▶ [Work order 1] From the forum reply, copy the passage that runs from "Welcome to the" up to and including "at her actions.".
▶ [Work order 2] According to the forum reply, why should the wife's stated reason for wanting space not be believed? Answer in one to three sentences.

───── Given passage

Welcome to the community. The good things I see in your post is how quickly you acted to get help for your situation. Also, with the inexperienced and unlicensed counselor, you recognize the importance of guidance from those who are experienced.
Quote:
In early January, she said she really just needed time away from me to think through things. I wasn't a fan of this idea, but said okay since one of her primary complaints was "you always want to fix things your way." This was a pretty thing for me to change my behavior on
It is true that she wants space. But her excuse to think things over and hoping the space will cause her to want to work on the MR is not true. One of the first things to learn in DBing is to not believe what she says. Look at her actions.
Quote:
she's continuing to talk to the other guy. She's also looking for apartments, changing bank account passwords, etc. Overall, not doing things a loving wife would do.
No, it's not things a loving wife would do. These are actions of a wife who has no intentions of working on a MR with her H, at least not any time in the near future. Currently, she has another man in her head, heart, bed, and life. She has rejected her home and the provisions her H and the M gave her.....to set up a love nest for her and OM. She will not be "thinking on things" that pertain to her H and the MR.
Detaching is the best thing you can do. I caution you about subconciously using logistics about the kids as your way to connect with her. I see newcomer LBH's do that a lot. And, unless the kids are too small, I suggest you not be included in any type of video chats. If it's really about the kids, then don't be trying to let her see you, and vise versa.

──────────
───── Recorded information

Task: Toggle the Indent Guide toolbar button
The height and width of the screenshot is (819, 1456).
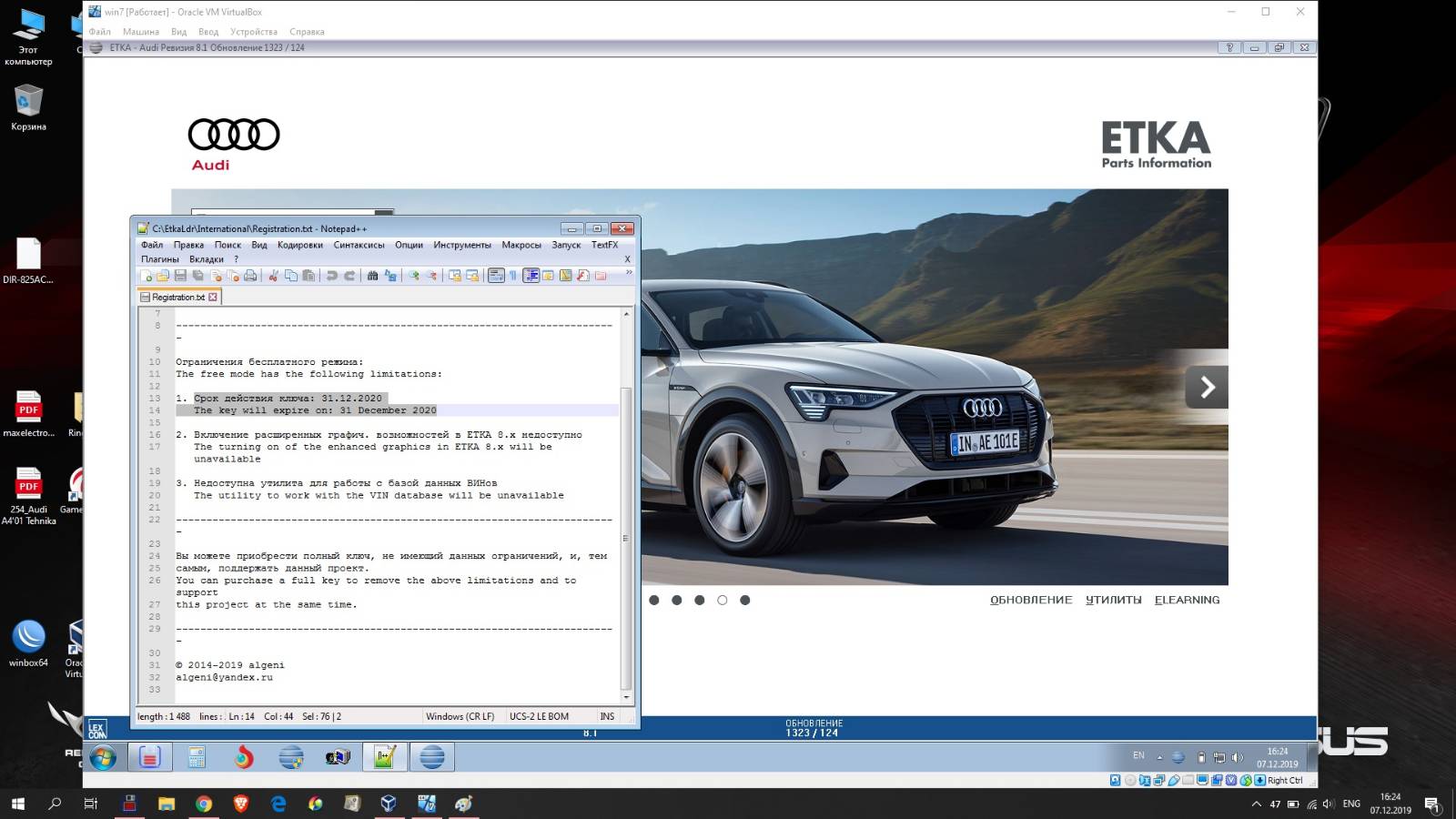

──────────

▶ [Exercise output 1]
Welcome to the community. The good things I see in your post is how quickly you acted to get help for your situation. Also, with the inexperienced and unlicensed counselor, you recognize the importance of guidance from those who are experienced.
Quote:
In early January, she said she really just needed time away from me to think through things. I wasn't a fan of this idea, but said okay since one of her primary complaints was "you always want to fix things your way." This was a pretty thing for me to change my behavior on
It is true that she wants space. But her excuse to think things over and hoping the space will cause her to want to work on the MR is not true. One of the first things to learn in DBing is to not believe what she says. Look at her actions.

▶ [Exercise output 2] The reply says to judge her by her actions rather than her words. She keeps talking to the other man, looks for apartments and changes bank account passwords. The reply calls these the actions of a wife with no intention of working on the MR with her husband.